Software companies live by the mantra of “innovate or die.” As a result, research and development programs are among their most indispensable functions. The average software company spends about 20% of revenue on R&D; some spend more than 40%. The effectiveness of R&D teams—chiefly, their ability to innovate—is in many cases a software company’s most significant differentiator.
Unlike most other aspects of business, however, R&D doesn’t scale with size. Indeed, recent BCG research shows that smaller companies tend to outperform their larger competitors in returns from R&D investments and speed to market. This may seem obvious—after all, older companies generally have more mature products in slower-growth markets—but we found that market maturity alone doesn’t explain declining RDIs.

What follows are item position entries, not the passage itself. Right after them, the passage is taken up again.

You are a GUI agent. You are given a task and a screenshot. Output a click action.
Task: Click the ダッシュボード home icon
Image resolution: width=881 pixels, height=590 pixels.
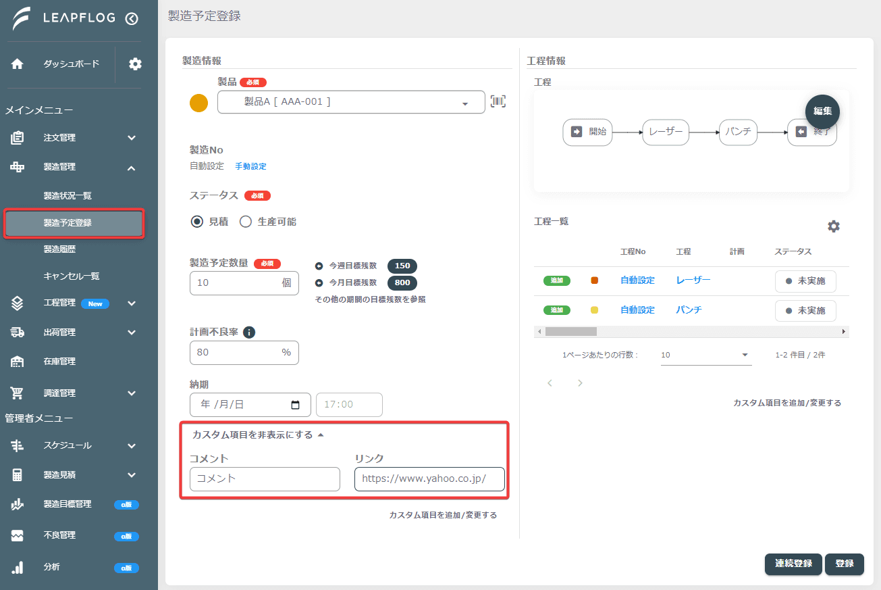[18, 64]
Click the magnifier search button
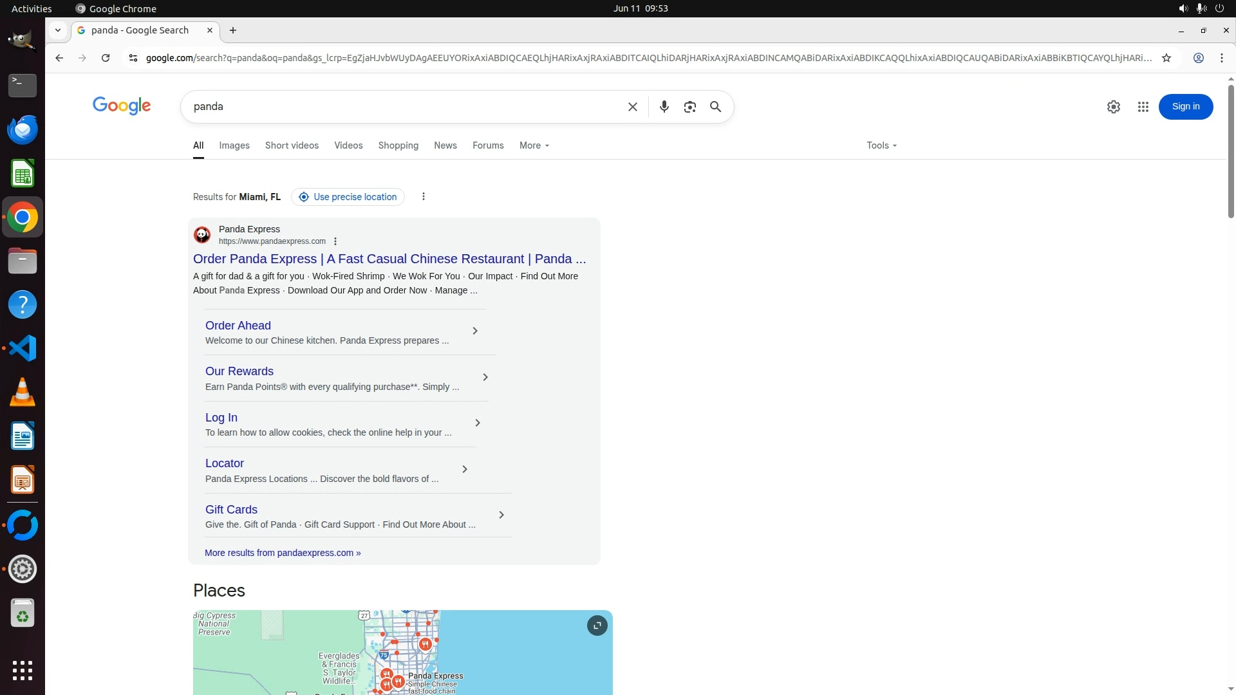The height and width of the screenshot is (695, 1236). coord(715,107)
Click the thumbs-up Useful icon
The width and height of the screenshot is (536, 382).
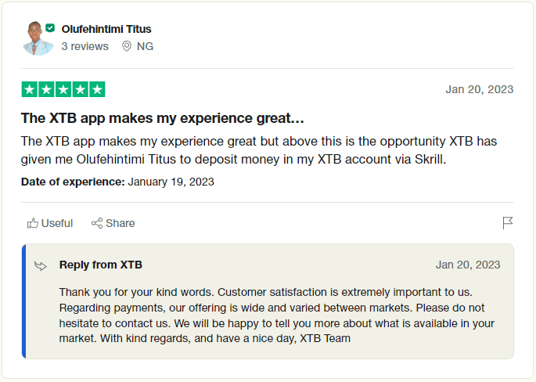33,223
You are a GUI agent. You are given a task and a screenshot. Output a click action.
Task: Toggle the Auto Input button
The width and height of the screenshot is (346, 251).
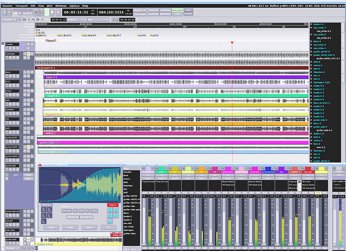[178, 9]
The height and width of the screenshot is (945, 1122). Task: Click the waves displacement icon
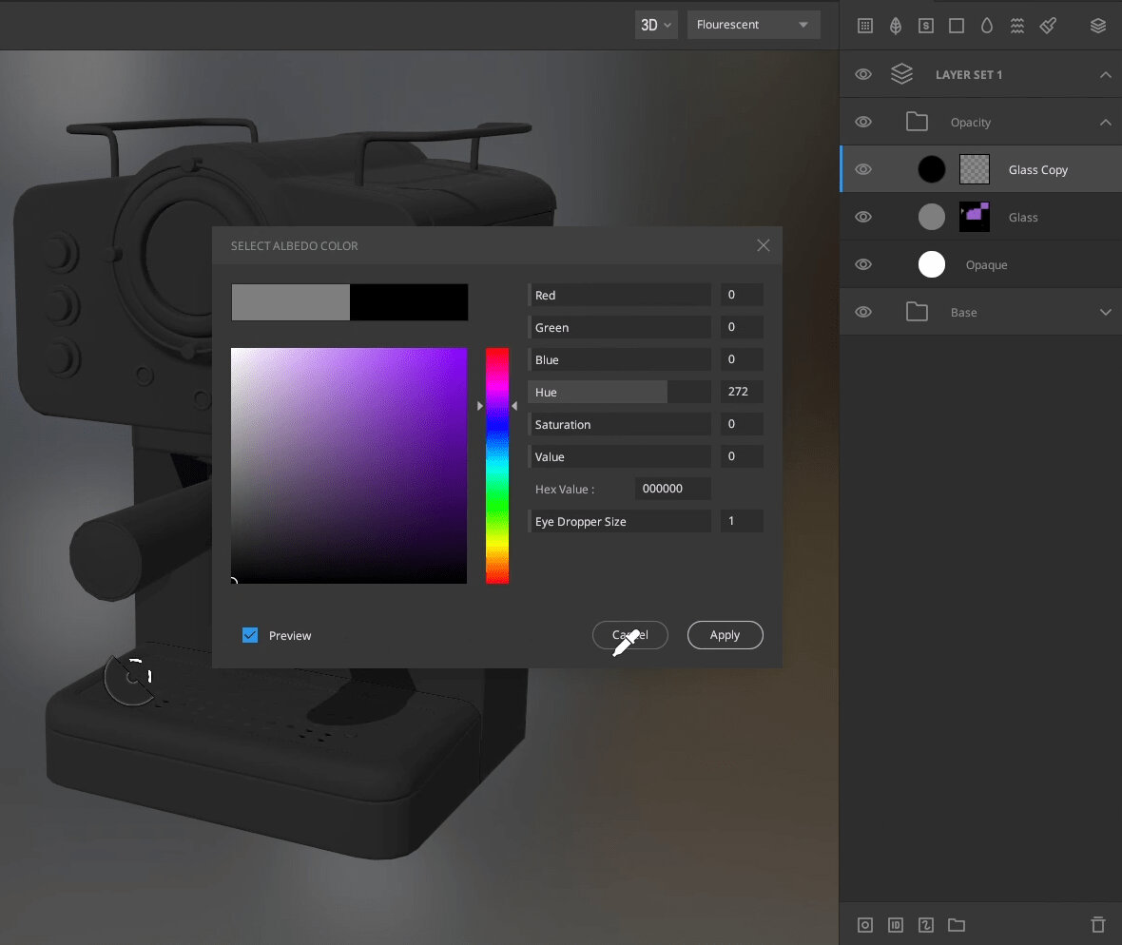1016,25
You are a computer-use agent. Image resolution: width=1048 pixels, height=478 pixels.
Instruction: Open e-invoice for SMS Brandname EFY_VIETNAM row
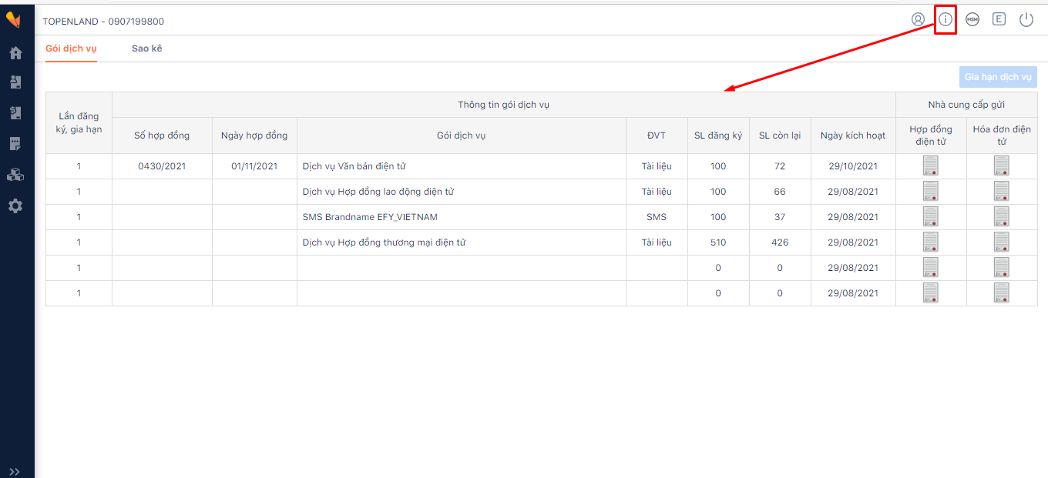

In fact, the nuances and outliers in our analysis convinced us that we had to look deeper and answer these questions: What separates the software companies that have successfully scaled their R&D from the many competitors who have not? What are the factors that get in the way of companies as they scale? Finally, what can software companies who want to grow without losing their edge in innovation do to solve the R&D conundrum?
When R&D Lags
BCG recently analyzed nearly 200 mostly public software companies from around the globe to compare the change in one-year revenue growth (excluding acquisitions) against the percentage of revenue allotted to R&D.1 This ratio is what we call the Research and Development Index (RDI). The companies we examined are young to old, small to large, and with varied growth strategies. Our analysis shows that as a company matures and increases in size, its RDI falls, in large part because its R&D budget expands commensurately while not delivering an equal amount of revenue gains. (See Exhibit 1.)